Model-augmented Prioritized Experience Replay
Authors: Youngmin Oh, Jinwoo Shin, Eunho Yang, Sung Ju Hwang
ICLR 2022 | Conference PDF | Archive PDF | Plain Text | LLM Run Details
| Reproducibility Variable | Result | LLM Response |
|---|---|---|
| Research Type | Experimental | Indeed, our experimental results on various tasks demonstrate that Ma PER can significantly improve the performance of the state-of-the-art offpolicy Mf RL and Mb RL which includes off-policy Mf RL algorithms in its policy optimization procedure. |
| Researcher Affiliation | Collaboration | Youngmin Oh1, Jinwoo Shin2, Eunho Yang2,3, Sung Ju Hwang2,3 1 Samsung Advanced Institute of Technology 2 Korea Advanced Institute of Science and Technology 3 AITRICS |
| Pseudocode | Yes | Algorithm 1 Model-augmented Prioritized Experience Replay based on Actor-Critic Methods |
| Open Source Code | Yes | We describe the implementation details for experiments in Appendix B. We also provide our code. |
| Open Datasets | Yes | For continuous control tasks, we consider not only Mu Jo Co environments (Todorov et al., 2012), which have been frequently used to validate Many RL algorithms, but also Py Bullet Gymperium1, which are free implementations of the original Mu Jo Co environments.

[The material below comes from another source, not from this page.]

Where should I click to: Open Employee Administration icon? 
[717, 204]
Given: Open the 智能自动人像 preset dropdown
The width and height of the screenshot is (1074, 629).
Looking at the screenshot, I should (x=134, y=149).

Other free environments in the Open AI (Brockman et al., 2016) are also considered. For discrete control tasks, we validate our method on Atari games. |
| Dataset Splits | No | The paper mentions evaluations based on multiple random runs and reports mean and standard deviations, but does not specify explicit training/validation/test dataset splits (e.g., percentages or counts) for reproducibility purposes in the context of fixed datasets. In Reinforcement Learning, data is often generated during training, and evaluation is done by running policies in the environment, rather than on a static validation set. |
| Hardware Specification | No | The paper does not provide specific hardware details (e.g., GPU/CPU models, memory specifications) used for running the experiments. |
| Software Dependencies | No | The paper mentions optimizers like Adam and various RL algorithms (SAC, TD3, Rainbow), but does not specify particular software packages or libraries with version numbers (e.g., Python, PyTorch, TensorFlow versions). |
| Experiment Setup | Yes | Table B.1 includes the parameters that are used for the experiments under Model-free Reinforcement Learning (Mf RL) in this paper. Table B.2 shows parameters for applying MBPO (Janner et al., 2019), which is one of the state-of-the-art model-based RLs. We basically employed parameters introduced in (Janner et al., 2019) for MBPO experiments. |